— Provided records —

┄┄┄┄┄┄┄┄┄┄

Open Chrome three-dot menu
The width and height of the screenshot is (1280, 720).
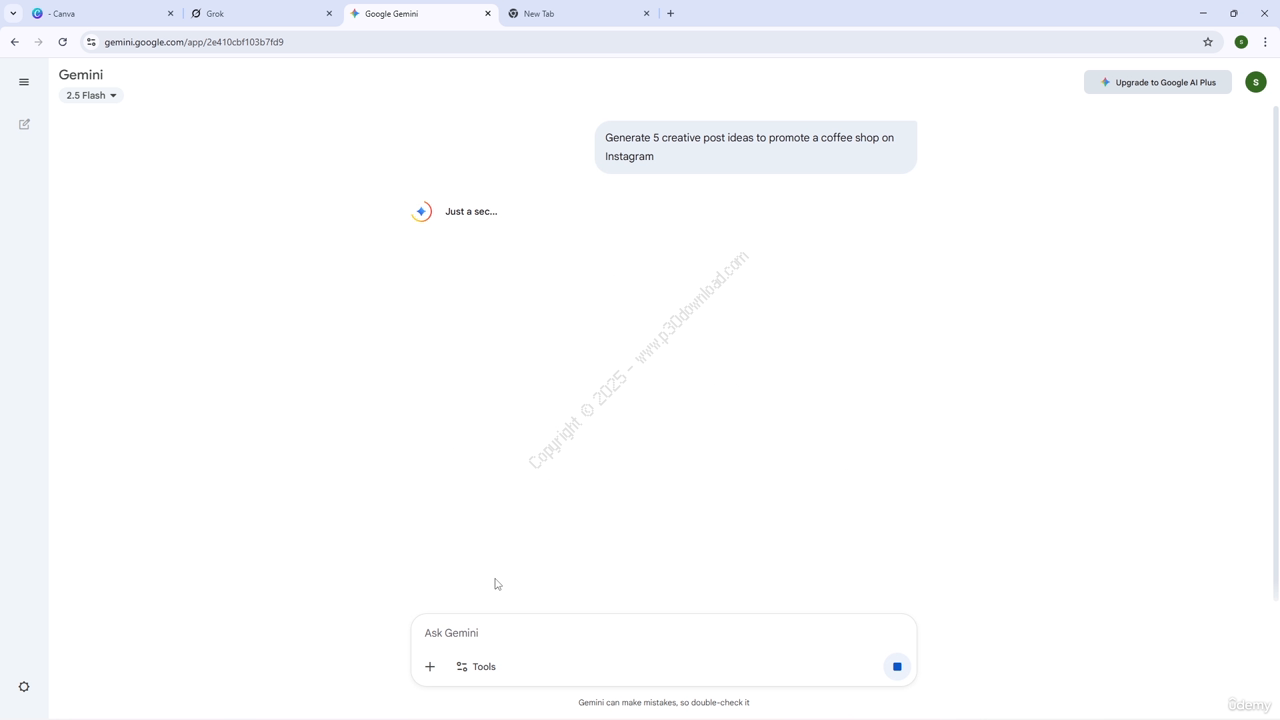pyautogui.click(x=1265, y=42)
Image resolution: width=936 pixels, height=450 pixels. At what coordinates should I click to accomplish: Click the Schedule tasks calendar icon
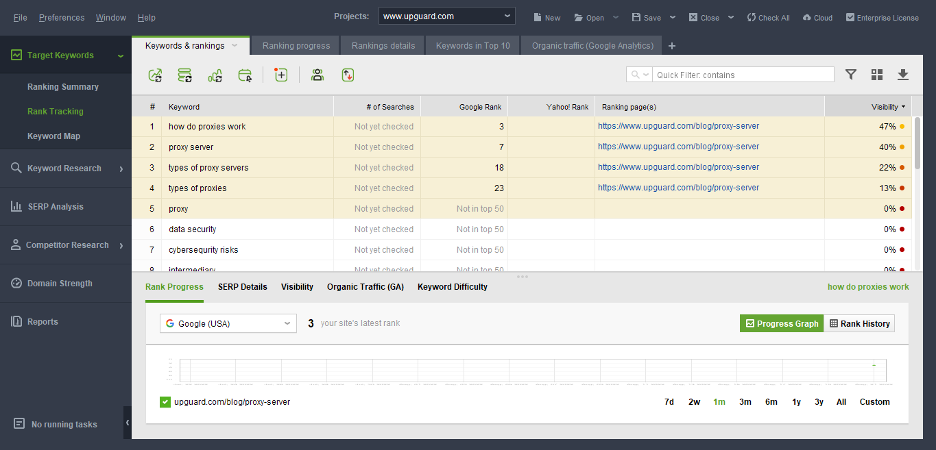coord(245,75)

┄┄┄┄┄┄┄┄┄┄

Without the pictures, repeat exactly the lines running from the line containing "The width and" through the end of the data, both ends included.

The width and height of the screenshot is (1280, 720).
pyautogui.click(x=1265, y=42)
Image resolution: width=936 pixels, height=450 pixels. At what coordinates should I click to accomplish: Click the Schedule tasks calendar icon
coord(245,75)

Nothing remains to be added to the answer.